Renan Calheiros acusado escândalo de corrupção.

Renangate é o apelido dado ao escândalo de corrupção envolvendo o senador alagoano Renan Calheiros (PMDB-AL), acusado de receber ajuda financeira de lobistas ligados a construtoras, que teriam pago despesas pessoais, como o aluguel de um apartamento e a pensão alimentícia de uma filha do senador com a jornalista mineira Mônica Veloso.

O apelido é uma referência ao Caso Watergate, escândalo de corrupção ocorrido nos EUA nos anos 1970 que resultou na renúncia do presidente republicano Richard Nixon. No escândalo brasileiro, Renan renunciou à presidência do Senado, porém, se manteve como senador.

Sobre o escândalo

Em junho de 2007, Renan Calheiros foi acusado de receber ajuda financeira de um lobista, Cláudio Gontijo. O assunto teve destaque na edição da Revista Veja, de circulação nacional, que chegou às bancas no dia 25 de maio de 2007. Na capa, apareciam o dono da empreiteira baiana Gautama, Zuleido Veras, o então Ministro de Minas e Energia, Silas Rondeau, e o próprio Calheiros.

Na quarta-feira da semana seguinte, 30 de maio, Renan foi ao plenário para se defender das acusações. Na primeira fileira estava sua esposa, Verônica. O senador apresentou vários documentos que supostamente comprovariam sua inocência no caso. Em seu discurso, disse que os advogados enviariam documentos sigilosos, como movimentações bancárias, à Corregedoria do Senado, e que não os tornaria público para preservar a identidade de pessoas sem envolvimento no caso.[1] Ao final da sessão, Verônica foi abraçá-lo.
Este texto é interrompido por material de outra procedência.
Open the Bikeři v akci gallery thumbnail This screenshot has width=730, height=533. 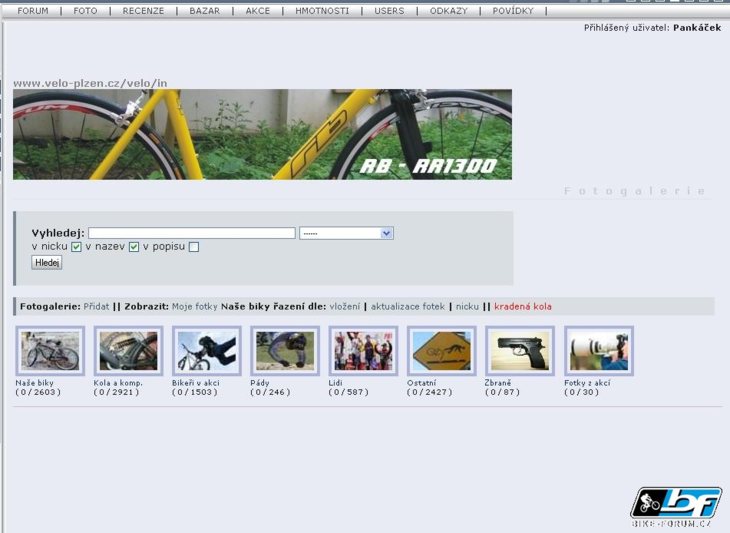pos(206,351)
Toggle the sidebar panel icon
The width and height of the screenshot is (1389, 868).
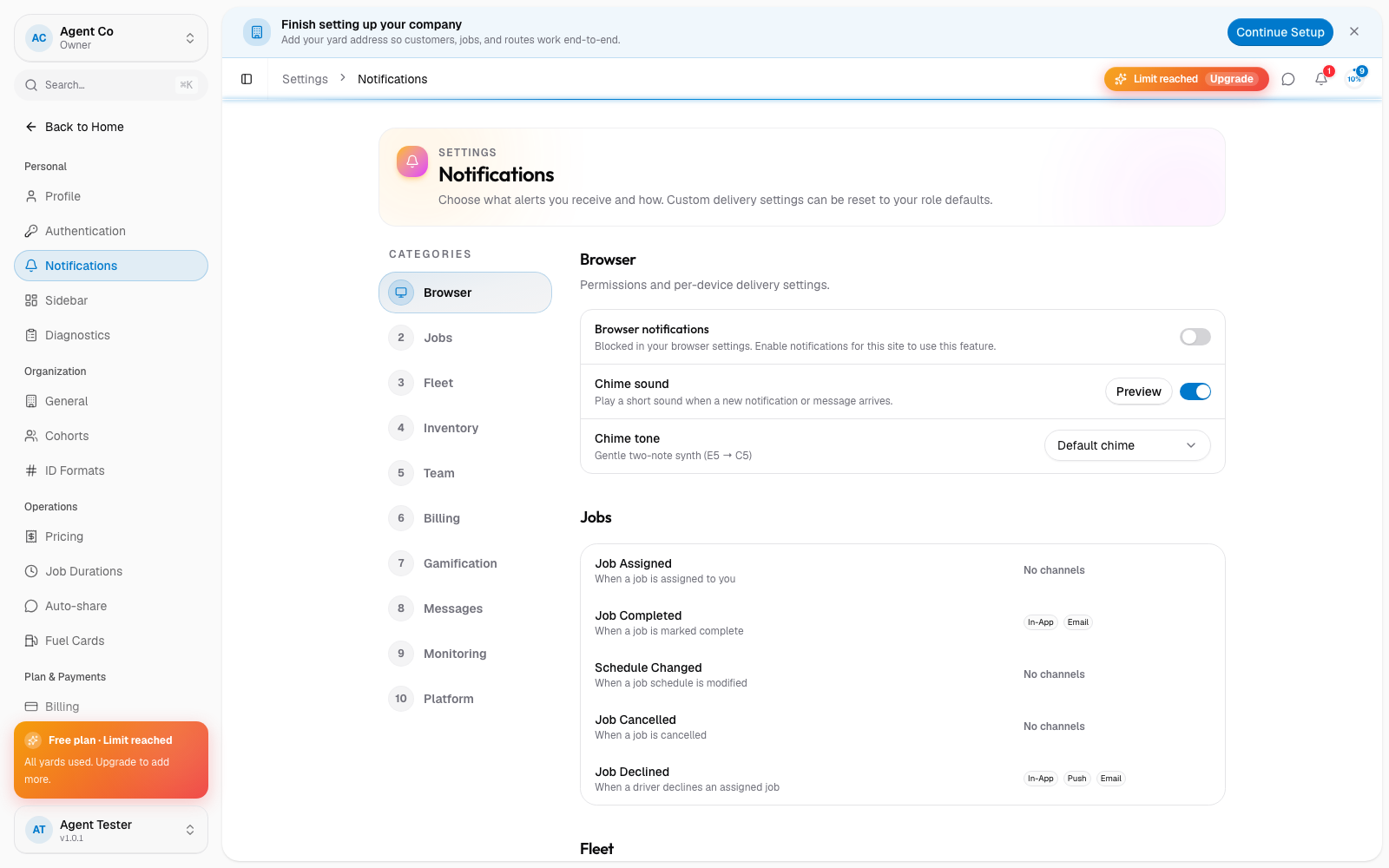coord(247,79)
Na época, acreditou-se que o Senador corria sério risco de cassação, com a PF mostrando o que considerou de "incoerências ideológicas" em sua defesa como vendedor de gado. Além disso, outra denúncia na revista Veja o colocou como cabeça de um esquema que usava laranjas por trás de negócios ilegais. A revista afirmou que o Senador se tornou dono oculto de duas rádios e um jornal em Alagoas, pagando um total de 1,3 milhão de reais em dinheiro vivo.

Votação no Senado

Renan Calheiros deixa o Senado após sessão em que foi absolvido

No dia 12 de setembro de 2007, realizou-se a portas fechadas e com voto secreto, a votação pela cassação do mandato do Senador Renan Calheiros.
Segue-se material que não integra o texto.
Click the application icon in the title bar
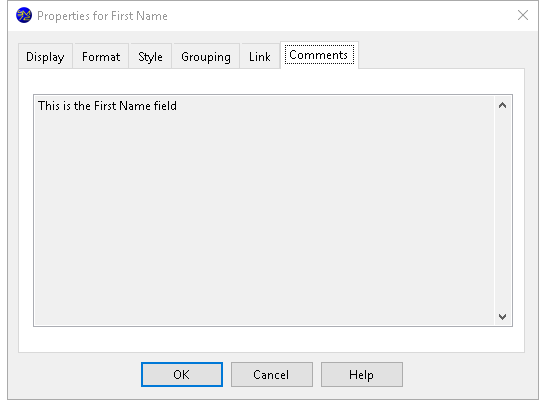This screenshot has height=407, width=546. click(x=24, y=15)
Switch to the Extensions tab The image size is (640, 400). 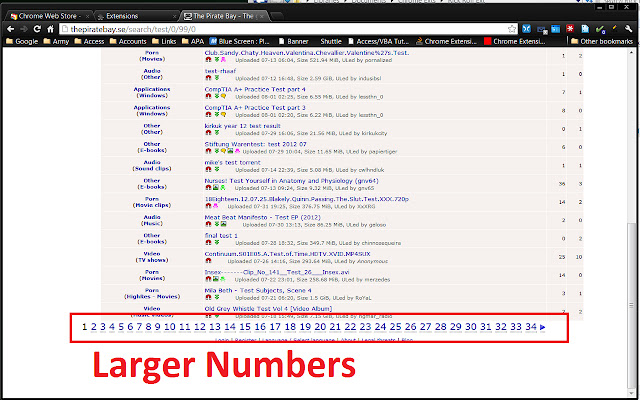click(x=136, y=16)

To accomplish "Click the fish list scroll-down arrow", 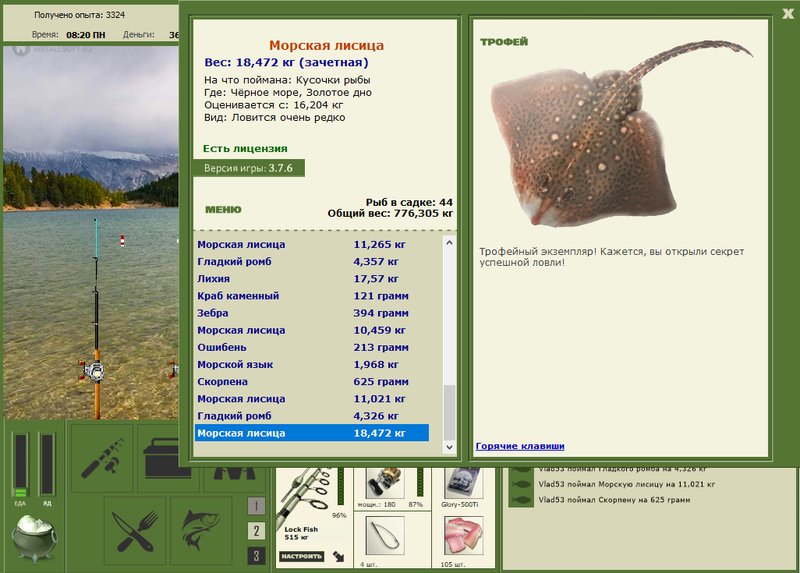I will (x=449, y=447).
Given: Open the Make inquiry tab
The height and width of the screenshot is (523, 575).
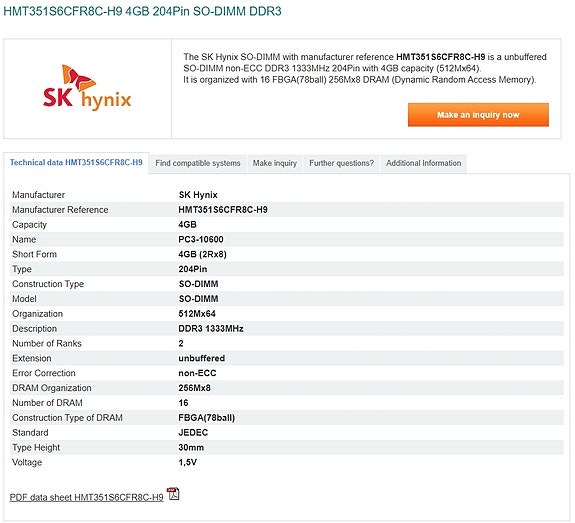Looking at the screenshot, I should (x=275, y=163).
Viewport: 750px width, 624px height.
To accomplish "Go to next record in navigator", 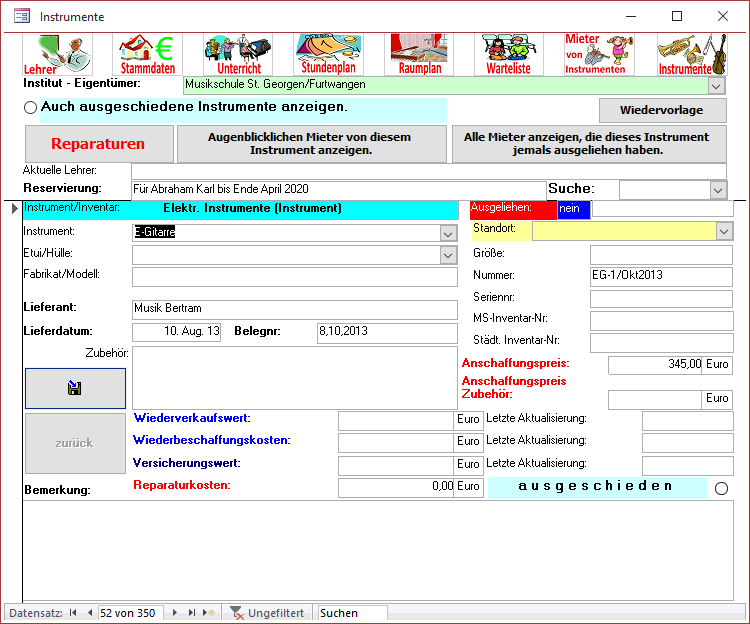I will click(x=176, y=613).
O início da sessão foi atribulado. Treze deputados federais, liderados por Fernando Gabeira (PV-RJ) e Raul Jungmann (que era Ministro da Reforma Agrária em 1998 e atuou junto a Renan no caso de Eldorado dos Carajás), conseguiram autorização do Supremo Tribunal Federal para presenciar a sessão do Senado. No entanto, o senador Tião Viana (PT-AC) ordenara aos seguranças que detivessem qualquer pessoa alheia ao evento, o que gerou cenas de pancadaria na entrada do Congresso.
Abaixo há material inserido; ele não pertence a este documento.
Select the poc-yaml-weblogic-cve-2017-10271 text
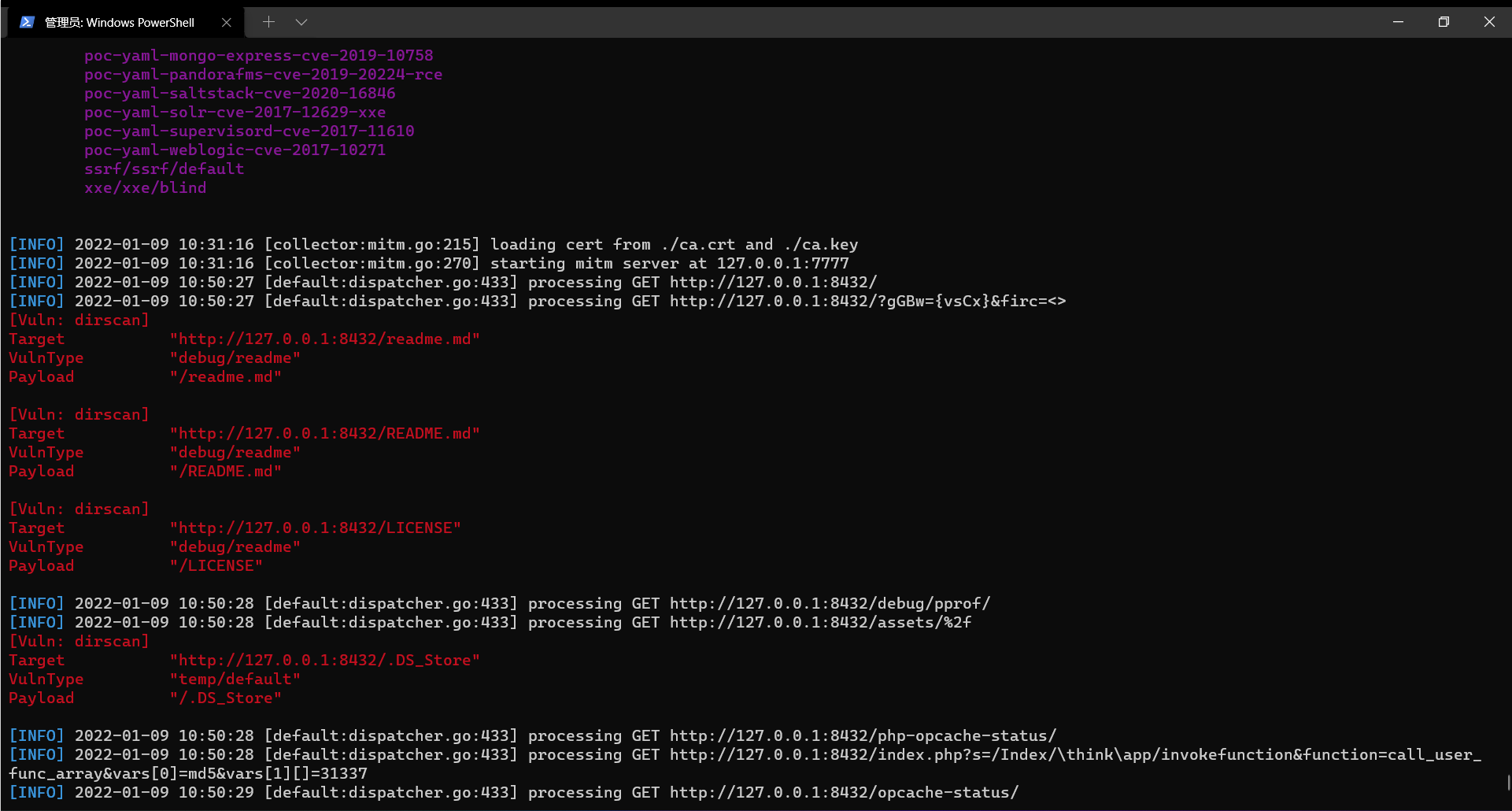 [x=235, y=150]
Por fim, os deputados conseguiram entrar. Dentro do plenário, horas depois, encontravam-se os oitenta e um senadores, dois funcionários da casa, os treze deputados e a ex-senadora Heloísa Helena, líder do PSOL, partido que impetrara as acusações. Segundo o jornalista Ricardo Noblat, do jornal O Globo (que não estava presente, mas alega que tinha "informantes" lá dentro), Renan tentou intimidar Heloísa Helena, Pedro Simon (PMDB-RS) e Jefferson Peres (PDT-AM).[2] Calheiros disse: Senadora Heloísa Helena, a senhora sonegou o pagamento de impostos em Alagoas. Deve mais de um milhão de reais. Tenho um documento aqui que prova isso. E nem por isso eu o usei contra a senhora. Sentada no meio do plenário, Heloísa gritou: É mentira! Mentira!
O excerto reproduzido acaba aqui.